Error importing data using requests - python
I am trying to access data from this webpage: https://qships.tmr.qld.gov.au/webx/# using the "Ship Movements" tab. I've attempted to use the url service request but keep getting errors.
Currently, I've tried:
import requests
import pandas as pd
import json
url = 'https://qships.tmr.qld.gov.au/webx/services/wxdata.svc/GetDataX'
payload = {
"token": None,
"reportCode": "MSQ-WEB-0001",
"dataSource": None,
"filterName": "Last 7 days",
"parameters": [{
"__type": "ParameterValueDTO:#WebX.Core.DTO",
"sName": "DOMAIN_ID",
"iValueType": 0,
"aoValues": [{"Value": -1}],
}],
"metaVersion": 0,
}
jsonData = requests.post(url, data = payload).json()
Which returns the following error:
{'ExceptionDetail': {'HelpLink': None, 'InnerException': None, 'Message': "The incoming message has an unexpected message format 'Raw'. The expected message formats for the operation are 'Xml', 'Json'. This can be because a WebContentTypeMapper has not been configured on the binding.

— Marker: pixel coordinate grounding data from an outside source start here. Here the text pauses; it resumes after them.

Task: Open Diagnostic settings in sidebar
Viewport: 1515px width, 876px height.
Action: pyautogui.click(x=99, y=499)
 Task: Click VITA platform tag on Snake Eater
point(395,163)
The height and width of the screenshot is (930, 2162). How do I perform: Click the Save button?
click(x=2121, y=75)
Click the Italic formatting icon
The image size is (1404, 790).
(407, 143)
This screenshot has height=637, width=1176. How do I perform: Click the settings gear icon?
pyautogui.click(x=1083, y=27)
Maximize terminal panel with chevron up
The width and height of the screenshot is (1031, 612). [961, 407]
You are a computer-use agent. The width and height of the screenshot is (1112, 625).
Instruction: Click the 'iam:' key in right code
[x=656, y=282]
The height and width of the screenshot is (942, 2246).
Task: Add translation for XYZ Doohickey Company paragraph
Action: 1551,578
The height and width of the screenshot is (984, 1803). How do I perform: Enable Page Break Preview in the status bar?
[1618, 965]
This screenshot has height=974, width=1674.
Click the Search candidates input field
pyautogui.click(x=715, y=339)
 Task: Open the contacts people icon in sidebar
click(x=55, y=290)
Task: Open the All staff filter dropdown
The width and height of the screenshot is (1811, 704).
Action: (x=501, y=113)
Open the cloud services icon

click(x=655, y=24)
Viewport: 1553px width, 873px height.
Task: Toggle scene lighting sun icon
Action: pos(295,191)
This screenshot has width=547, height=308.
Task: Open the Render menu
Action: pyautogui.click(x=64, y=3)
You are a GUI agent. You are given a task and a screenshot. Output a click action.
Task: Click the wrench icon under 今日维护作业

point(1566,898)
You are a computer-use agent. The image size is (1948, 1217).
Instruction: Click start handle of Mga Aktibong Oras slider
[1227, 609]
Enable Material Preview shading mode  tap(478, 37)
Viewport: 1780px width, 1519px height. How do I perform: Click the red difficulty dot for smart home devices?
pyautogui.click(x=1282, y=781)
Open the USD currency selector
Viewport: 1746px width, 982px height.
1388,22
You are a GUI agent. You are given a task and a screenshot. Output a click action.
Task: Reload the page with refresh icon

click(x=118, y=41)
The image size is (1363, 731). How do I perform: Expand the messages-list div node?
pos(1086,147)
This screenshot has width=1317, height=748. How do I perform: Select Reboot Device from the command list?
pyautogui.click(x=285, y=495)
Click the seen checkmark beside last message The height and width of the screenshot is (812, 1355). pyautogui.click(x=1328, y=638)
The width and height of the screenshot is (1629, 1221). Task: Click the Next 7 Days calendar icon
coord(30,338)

See the documentation of WebContentTypeMapper for more details.", 'StackTrace': ' at System.ServiceModel.Dispatcher.DemultiplexingDispatchMessageFormatter.DeserializeRequest(Message message, Object[] parameters)\r\n at System.ServiceModel.Dispatcher.UriTemplateDispatchFormatter.DeserializeRequest(Message message, Object[] parameters)\r\n at System.ServiceModel.Dispatcher.DispatchOperationRuntime.DeserializeInputs(MessageRpc& rpc)\r\n at System.ServiceModel.Dispatcher.DispatchOperationRuntime.InvokeBegin(MessageRpc& rpc)\r\n at System.ServiceModel.Dispatcher.ImmutableDispatchRuntime.ProcessMessage5(MessageRpc& rpc)\r\n at System.ServiceModel.Dispatcher.ImmutableDispatchRuntime.ProcessMessage11(MessageRpc& rpc)\r\n at System.ServiceModel.Dispatcher.MessageRpc.Process(Boolean isOperationContextSet)', 'Type': 'System.InvalidOperationException'}, 'ExceptionType': 'System.InvalidOperationException', 'Message': "The incoming message has an unexpected message format 'Raw'. The expected message formats for the operation are 'Xml', 'Json'. This can be because a WebContentTypeMapper has not been configured on the binding. See the documentation of WebContentTypeMapper for more details.", 'StackTrace': ' at System.ServiceModel.Dispatcher.DemultiplexingDispatchMessageFormatter.DeserializeRequest(Message message, Object[] parameters)\r\n at System.ServiceModel.Dispatcher.UriTemplateDispatchFormatter.DeserializeRequest(Message message, Object[] parameters)\r\n at System.ServiceModel.Dispatcher.DispatchOperationRuntime.DeserializeInputs(MessageRpc& rpc)\r\n at System.ServiceModel.Dispatcher.DispatchOperationRuntime.InvokeBegin(MessageRpc& rpc)\r\n at System.ServiceModel.Dispatcher.ImmutableDispatchRuntime.ProcessMessage5(MessageRpc& rpc)\r\n at System.ServiceModel.Dispatcher.ImmutableDispatchRuntime.ProcessMessage11(MessageRpc& rpc)\r\n at System.ServiceModel.Dispatcher.MessageRpc.Process(Boolean isOperationContextSet)'}
When I alter the json dict, I'm getting the following error:
jsonData = requests.post(url, json={'key':'value'}).json()
{'ExceptionDetail': None, 'ExceptionType': None, 'Message': 'WebX.Security.EAuthError: Request does not belong to an authenticated session.', 'StackTrace': None}
Can the data be accessed through a request or will I have to scrape it?
Following the requests that the linked web UI makes, this script seems to be able to access some data.
The JSON payload for the data query is different from the original post, so something will probably need to be adapted there.
The kicker is, in any case, that you need to use a requests.Session()
, and make a request to the web UI first to acquire a session cookie.
from pprint import pprint
import requests
get_session_url = "https://qships.tmr.qld.gov.au/webx/"
get_data_url = "https://qships.tmr.qld.gov.au/webx/services/wxdata.svc/GetDataX"
get_data_query = {
"token": None,
"reportCode": "MSQ-WEB-0001",
"dataSource": None,
"filterName": "Next 7 days",
"parameters": [
{
"__type": "ParameterValueDTO:#WebX.Core.DTO",
"sName": "DOMAIN_ID",
"iValueType": 0,
"aoValues": [{"Value": -1}],
}
],
"metaVersion": 0,
}
sess = requests.session()
sess.get(get_session_url).raise_for_status()
json_data = sess.post(
get_data_url,
json=get_data_query,
).json()
pprint(json_data)
prints out (e.g.)
{'d': {'BuildVersion': '7.0.0.12590',
'ReportCode': 'MSQ-WEB-0001',
'Tables': [{'AsOfDate': '16:33 on Jan 17',
'BuildVersion': '7.0.0.12590',
'Data': [[132058,
334359,
'EXT',
'STOLT MOMIJI',
'TANKER',
121.52,
...